第332話 深紫(こきむらさき)

 ──二万四千匹突破おめでとー! 北西より山黒が駆けてきてるから注意してね~!


 はぁ? 山黒? 北西? 数は? 距離は? 教えるならちゃんと教えろや!


 急いでコンパスを取り出して急いで北西を調べ、VHS−2を背中に回したらリンクスを取り寄せた。

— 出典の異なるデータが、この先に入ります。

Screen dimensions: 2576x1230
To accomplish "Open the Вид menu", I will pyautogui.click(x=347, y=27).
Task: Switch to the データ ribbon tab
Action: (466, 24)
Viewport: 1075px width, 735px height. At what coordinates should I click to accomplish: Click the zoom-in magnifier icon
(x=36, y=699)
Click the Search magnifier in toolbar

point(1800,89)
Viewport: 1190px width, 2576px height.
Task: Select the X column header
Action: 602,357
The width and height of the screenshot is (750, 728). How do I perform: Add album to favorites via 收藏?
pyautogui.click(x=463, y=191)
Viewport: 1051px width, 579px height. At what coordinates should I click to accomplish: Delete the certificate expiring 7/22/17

「ヨシュア! 山黒が襲ってくる! 全員をオレの背後に移動させろ! ラダリオン! お前から見て右だ!」


 ラダリオンとは付き合いが長いので、そう離れてなければ気配だけでどちらを向いているかまでわかるのだ。


「ヨシュア、そこから動くなよ!」


 木の陰に隠れたら北西に向かって走った。


 ラダリオンの気配が大きく膨れ上がったことからして元のサイズに戻ったのだろう。それなら近づくのは危険だ。ラダリオンが今持っているのはベネリM4。散弾だ。まさに弾雨の中に突っ込むとか死ぬだけである。


 走るのを止めて木の陰に隠れた。


 ここで倒した山黒と同サイズなら足音なり聞こえるはずだが、まるで静かだ。ピリピリした空気も感じない。忍び寄っているのか?


 と、銃声が轟いた。


「こんなに近寄られてんのかよ?!」


 全弾撃ち尽くしたんだろう、銃声が止んだらラダリオンが走った。


 なにするんだ? と思ってたら思い切り蹴り上げた。


 一瞬の間が空き、ドシーン! と大地が揺れた。


「……凄まじいな……」


 ラダリオン、小さくなっても百キロくらいなら余裕で蹴り上げられる。


 一体どんな骨密度してんだか想像もつかんが、山黒って軽く象くらいはある。五トンくらいある山黒を蹴り上げるとかメチャクチャだな! もしかして力の属性を持っているのか?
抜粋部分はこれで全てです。